Just FYI, I timed now my 2GB installation, prepared by FAI, it took 8 minutes from USB boot to the prompt, out of which there were around 40 lvm/udev timeouts (sda1 and sda3). So, it would otherwise take less than a minute if we also exclude the 10 seconds user confirmation pause.
Cool idea. BTW, you can just grep inittab to see which tty control program will run.
Apparently systemd does not use inittab
, so by default the file is not present.
Cool idea. BTW, you can just grep inittab to see which tty control program will run.
Apparently systemd does not use
inittab
, so by default the file is not present.
Whatever was wrong with inittab. Oh, well. Perhaps something like this:
f=$(grep -lrw tty1 /usr/lib/systemd /etc/systemd/ | grep 'service$')
getty_prog=$(awk -F= '/^ExecStart/{sub(" .*","",$2); sub("^-","",$2); print $2}' $f)
I tested the "hook on getty" idea, it seems to work well. :) Could you test it, just in case you would find issues in your case?
It's on branch hook-on-getty
.
The commit is here: https://github.com/drakkar-lig/debootstick/commit/31affeda00c99b81b073b77ed6a98f58814cc701
The tricky part was due to the fact systemd spawns several getty processes concurrently, 1 for each tty console.

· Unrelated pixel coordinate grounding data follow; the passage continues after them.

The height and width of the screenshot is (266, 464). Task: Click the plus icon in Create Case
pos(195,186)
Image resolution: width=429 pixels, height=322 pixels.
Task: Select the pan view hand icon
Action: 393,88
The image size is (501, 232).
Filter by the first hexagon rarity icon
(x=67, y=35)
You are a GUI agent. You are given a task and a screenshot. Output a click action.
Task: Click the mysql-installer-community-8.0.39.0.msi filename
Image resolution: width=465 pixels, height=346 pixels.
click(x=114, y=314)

So I had to implement a kind of locking to allow only 1 of them to run the init procedure. If you are interested:
Excellent! A wonderful job! Migration was done in a bit more than 2 minutes, wall clock including the boot from the USB stick. partx failed, but I'll open a separate issue for that.

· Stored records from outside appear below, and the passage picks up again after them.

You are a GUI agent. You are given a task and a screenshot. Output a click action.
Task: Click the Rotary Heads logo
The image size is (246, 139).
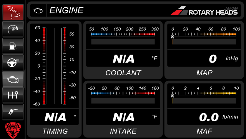point(204,11)
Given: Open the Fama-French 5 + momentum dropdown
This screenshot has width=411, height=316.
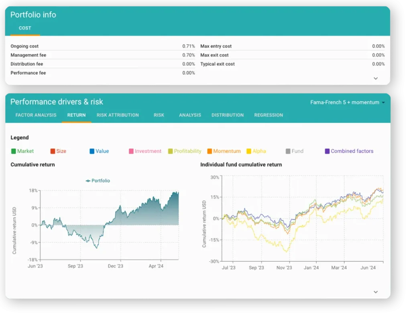Looking at the screenshot, I should [347, 102].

Hi Dejan, to conclude on this issue, here is what I propose:
hook-on-getty
as the new master
branchUnfortunately, the change is not so trivial, but I hope we can still have it included for buster.
Could you please write a debian bug report about it? I would reference it (and it would show that users of debootstick need this update).
We could consider including fixes about partx
-related issues too. If you want it, I will also need debian bug reports for those.
Thanks!
Hi Etienne, sure, I'll file bugs for this and for other issues too.
Oh, please do keep the "installer" type, that's a killer feature! :-)
Just reported this to bugs.debian.org.
Unfortunately, the installer type, at the time of moving the image to the local disk, is also affected by the infamous lvm/udev timeouts. They happen repeatedly for /dev/sda1 and /dev/sda3.